PROBLEM TO SOLVE:
For this exercise, copy each line of the records that contains the word "computer".

Data records:
--*--

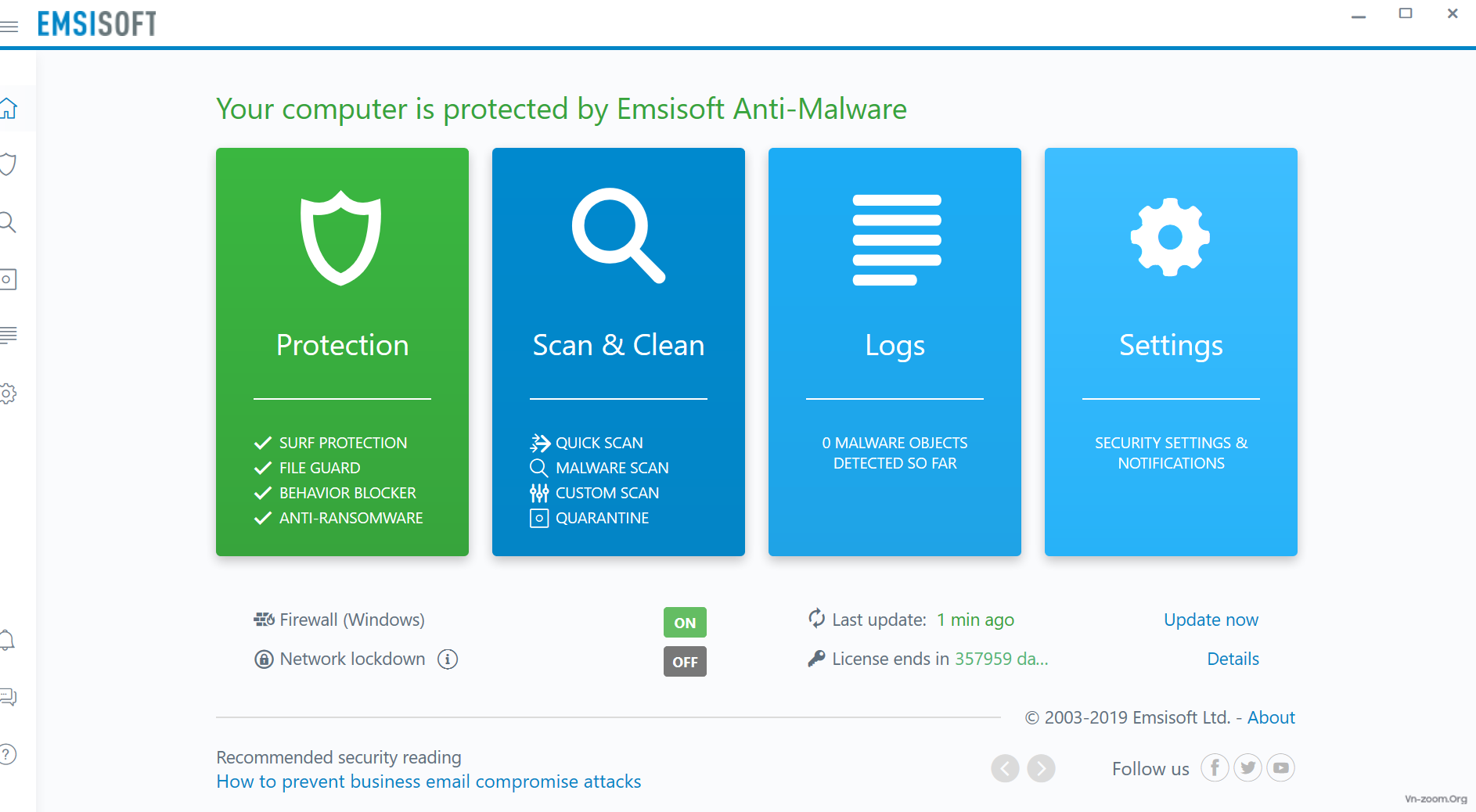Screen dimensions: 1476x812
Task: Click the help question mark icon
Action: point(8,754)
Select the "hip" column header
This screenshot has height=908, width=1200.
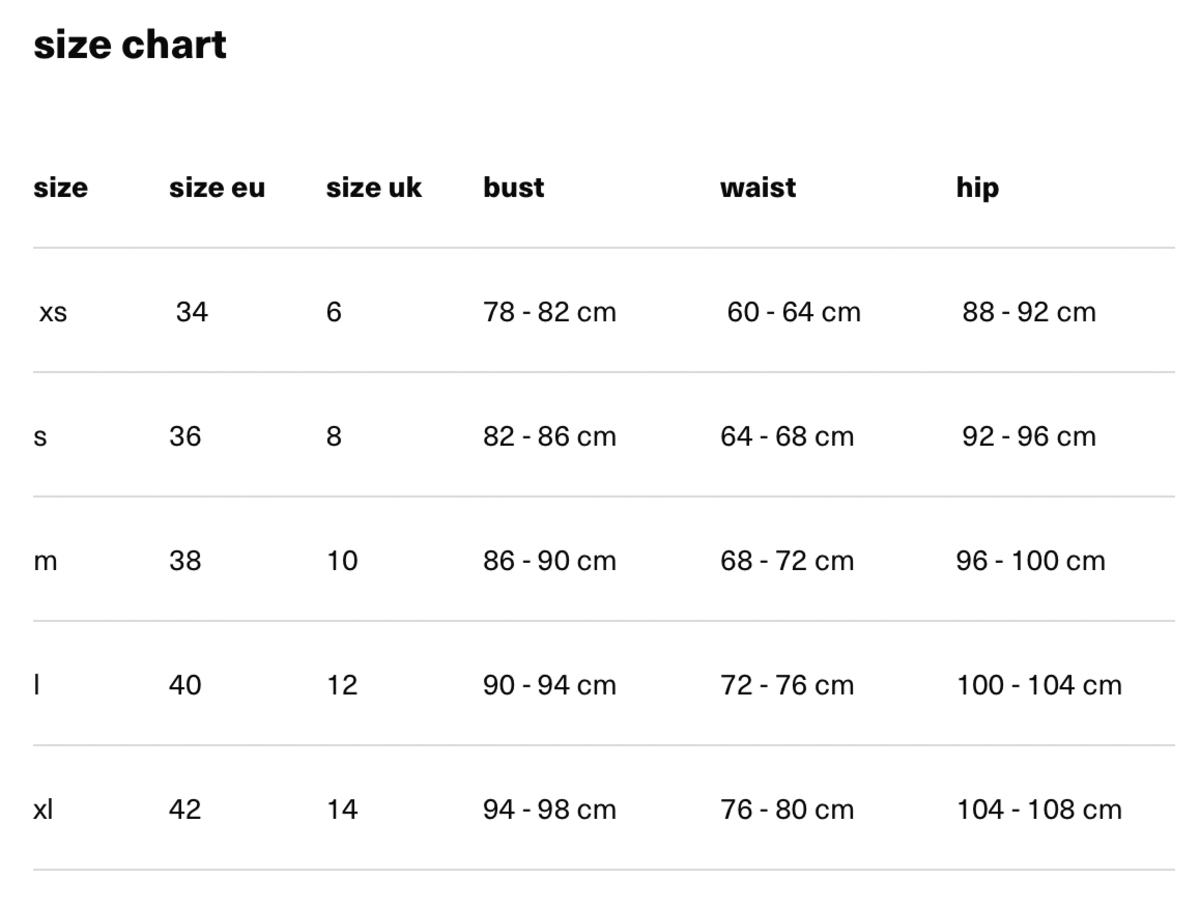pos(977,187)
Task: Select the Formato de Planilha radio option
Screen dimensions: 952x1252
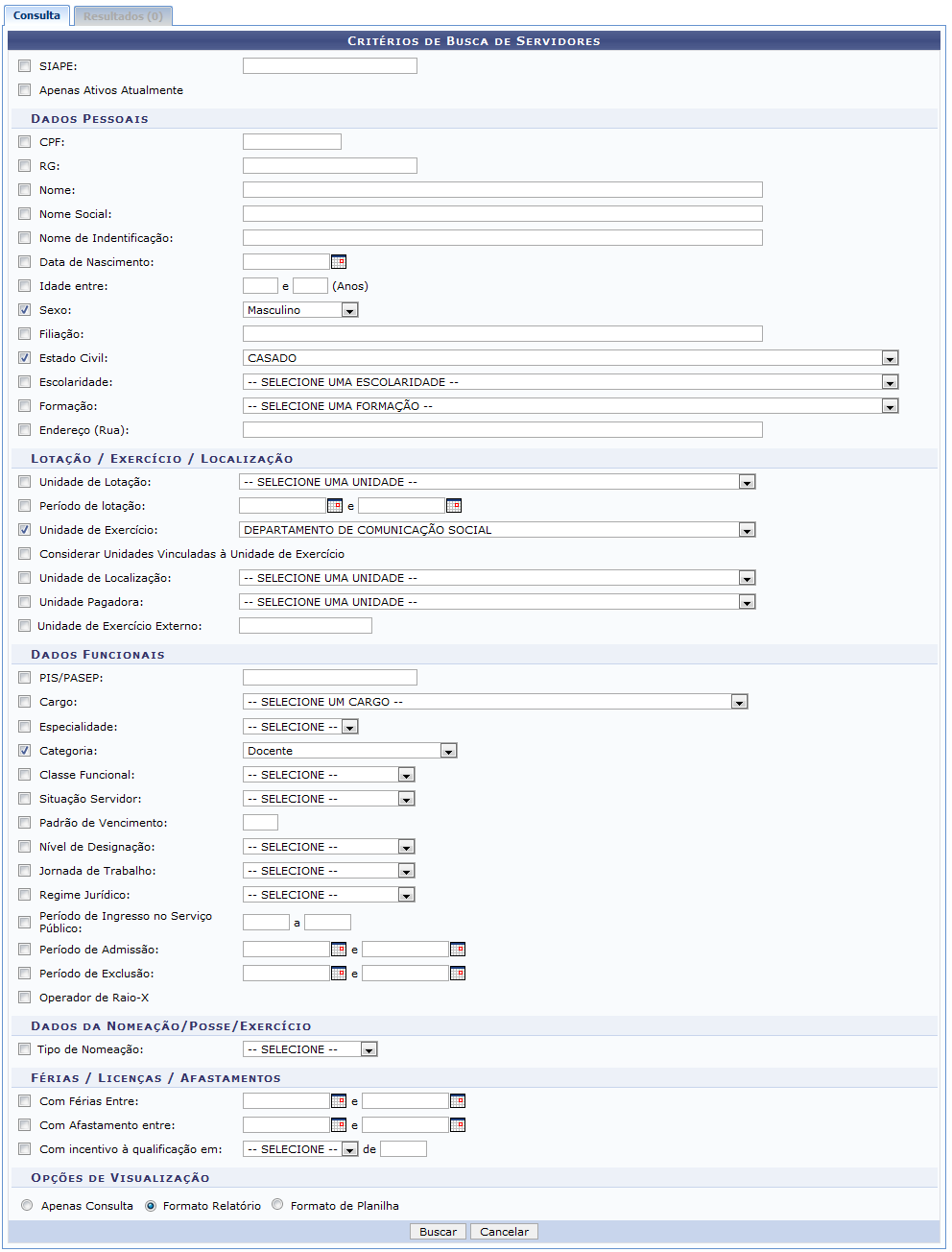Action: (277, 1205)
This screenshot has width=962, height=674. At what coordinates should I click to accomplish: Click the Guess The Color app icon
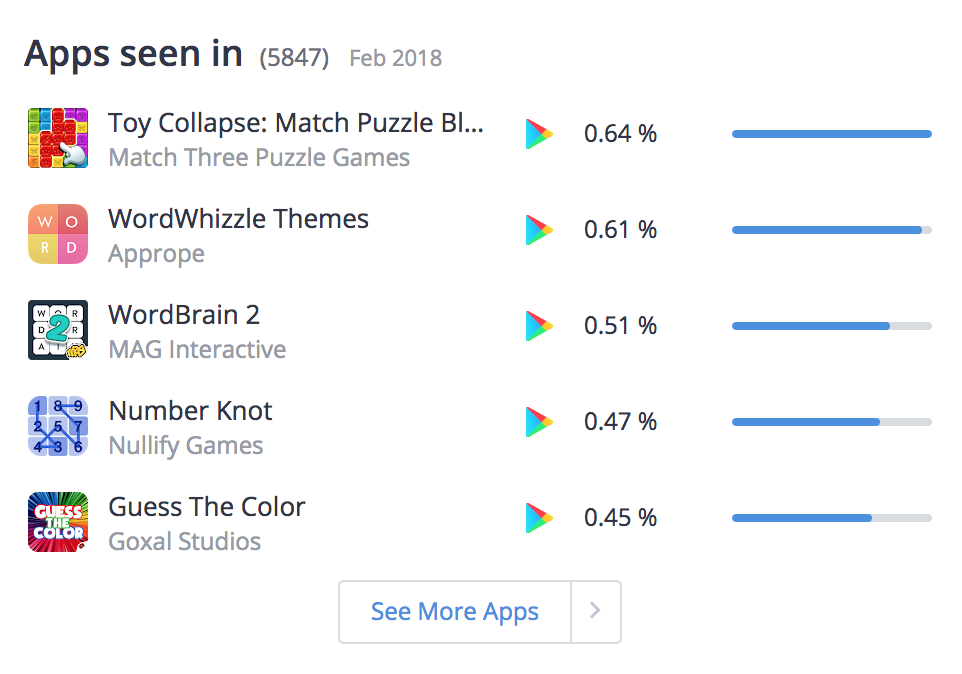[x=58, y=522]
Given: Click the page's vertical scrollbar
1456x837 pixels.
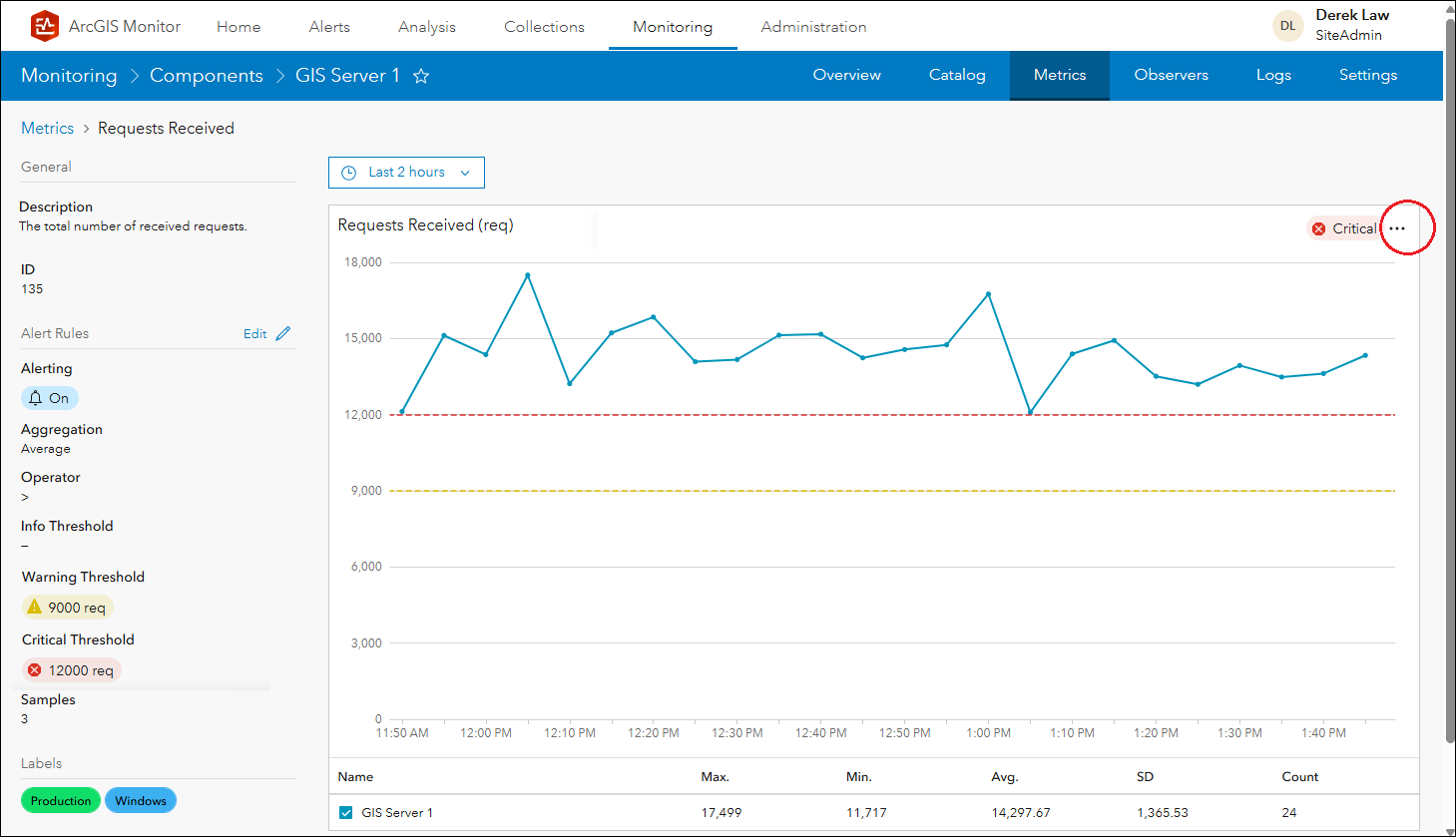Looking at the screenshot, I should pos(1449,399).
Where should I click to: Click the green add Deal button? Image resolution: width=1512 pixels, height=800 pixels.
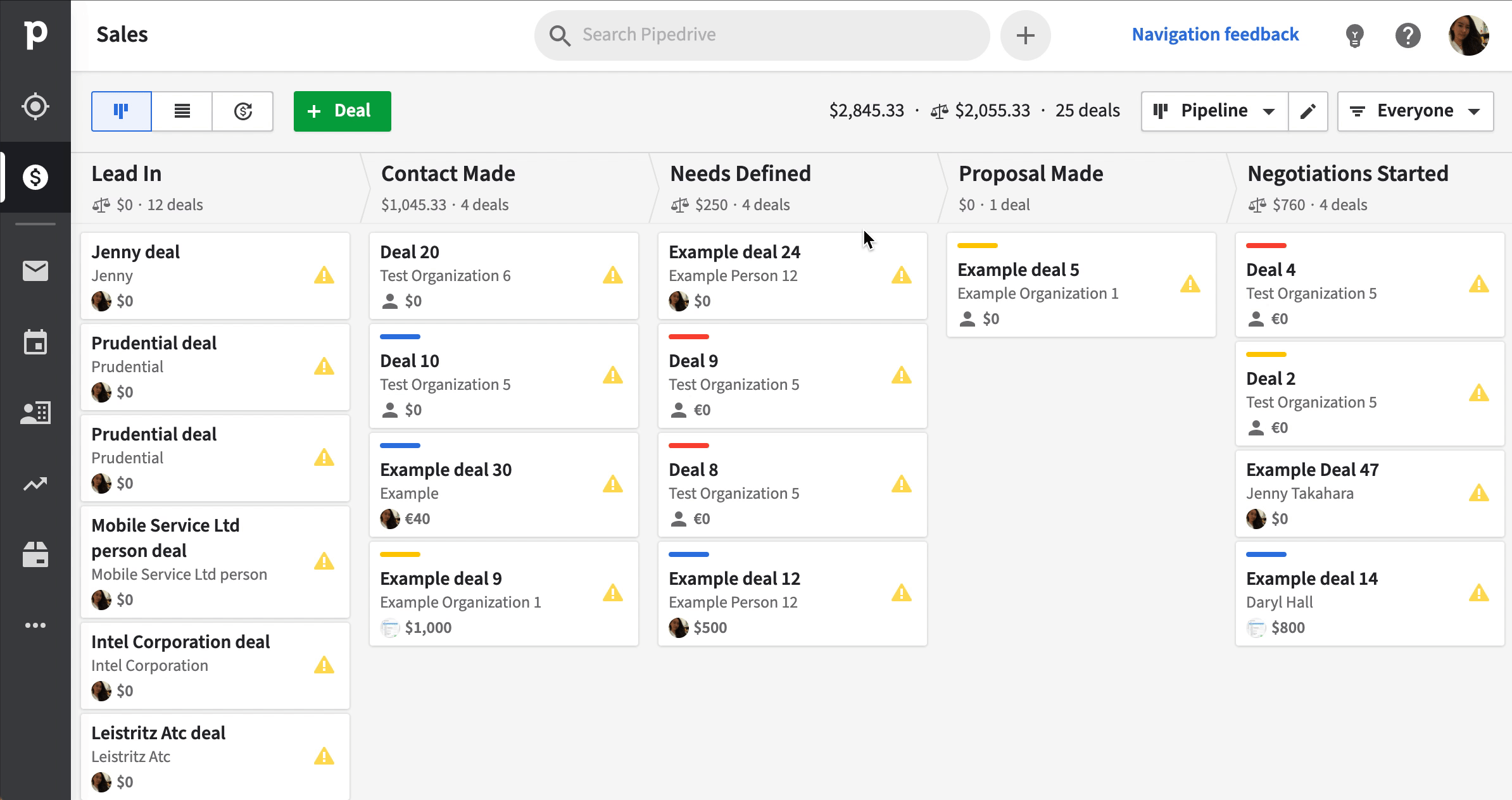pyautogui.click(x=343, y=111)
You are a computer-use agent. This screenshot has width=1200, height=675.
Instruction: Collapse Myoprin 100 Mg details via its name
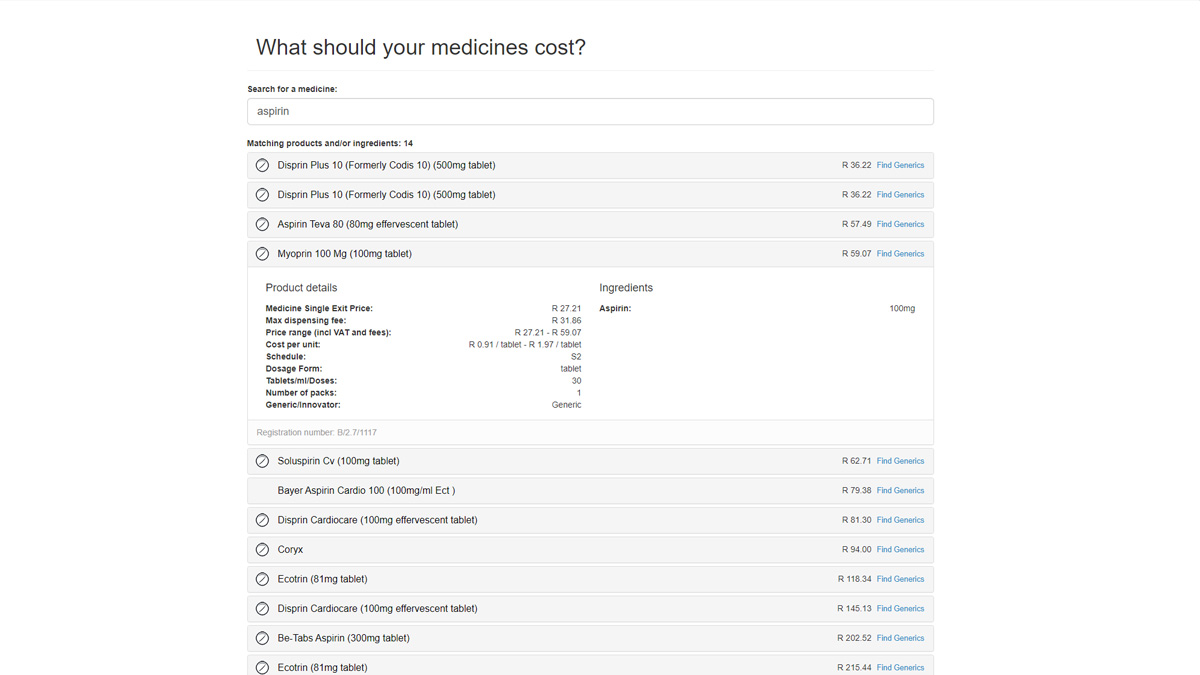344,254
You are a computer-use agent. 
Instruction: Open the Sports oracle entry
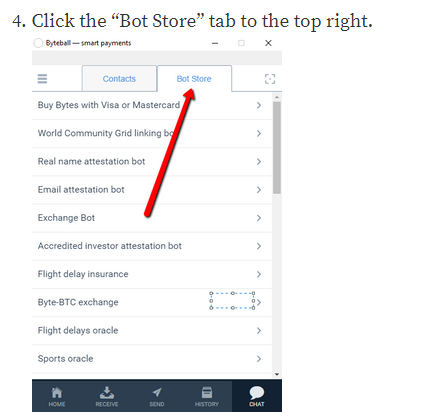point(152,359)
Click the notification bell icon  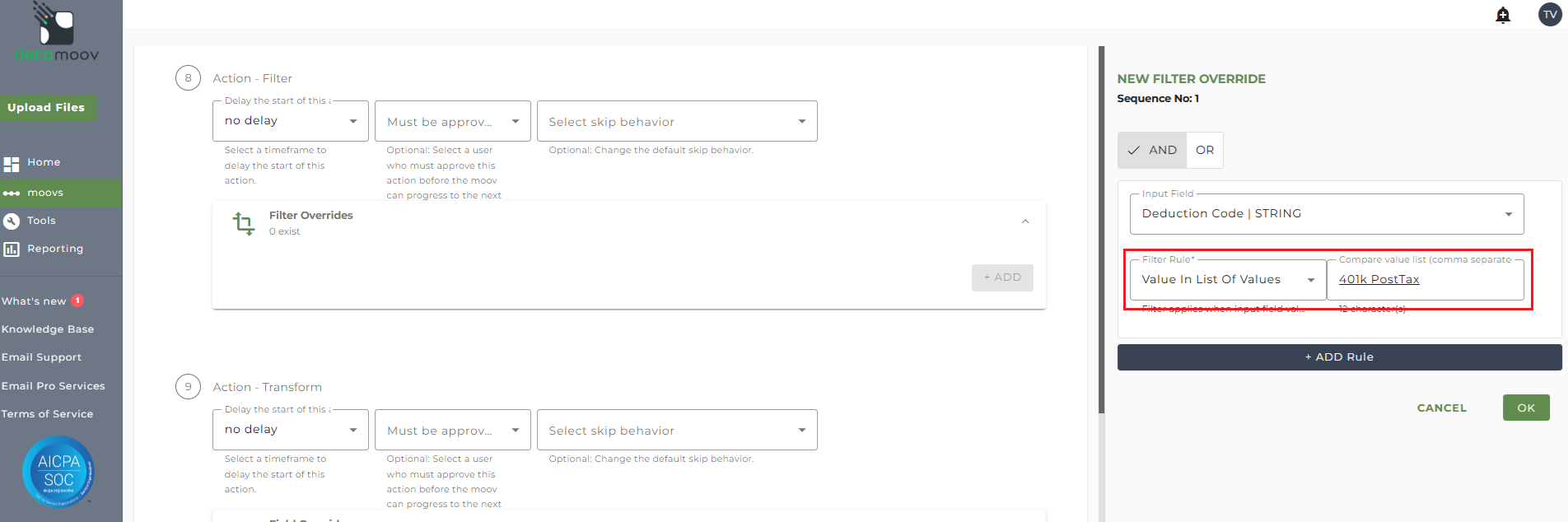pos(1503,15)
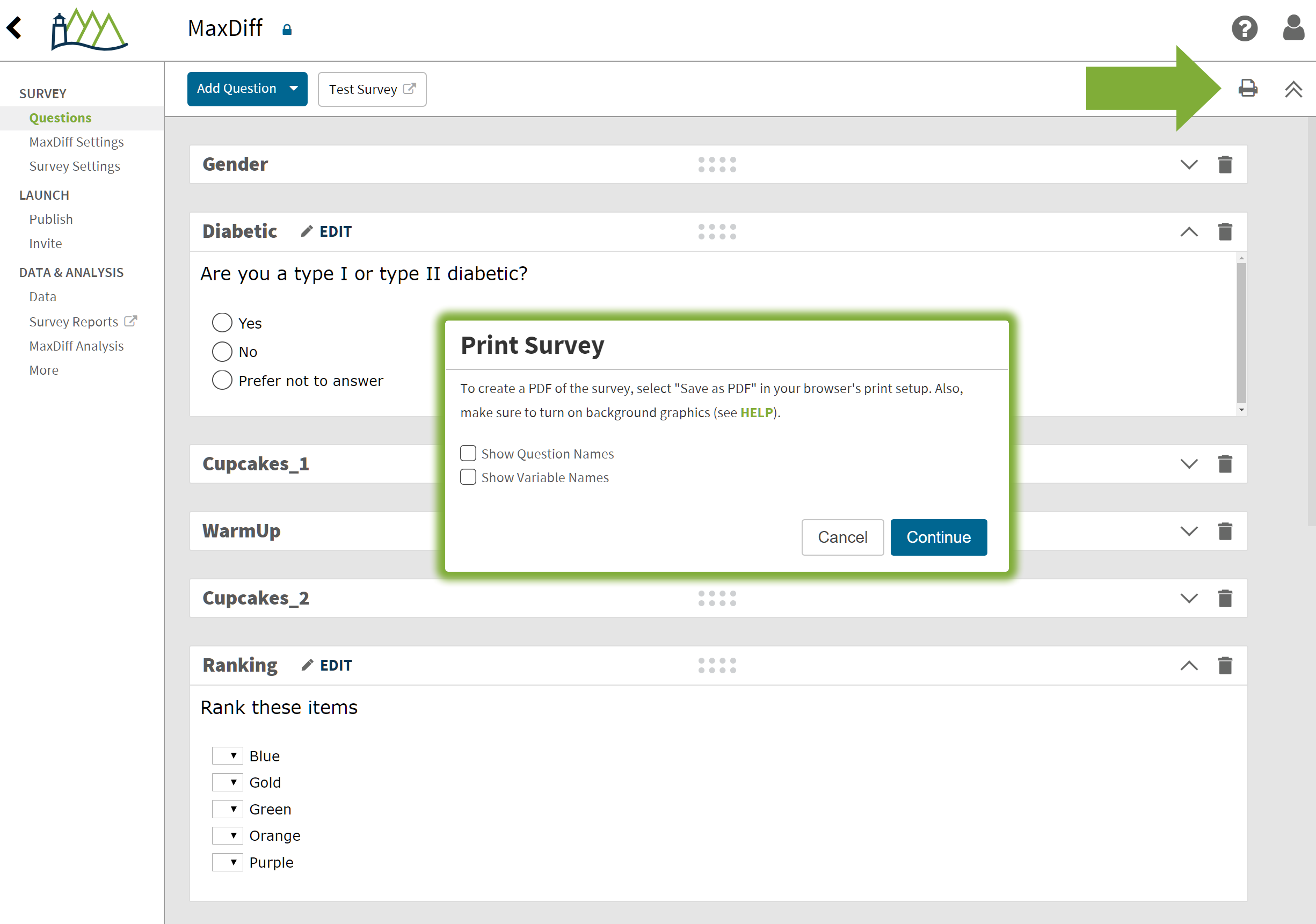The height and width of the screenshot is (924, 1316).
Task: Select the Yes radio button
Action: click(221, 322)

--*--

RESPONSE AREA:
You are a computer-use agent. This screenshot has width=1200, height=675.
You are a computer-use agent. 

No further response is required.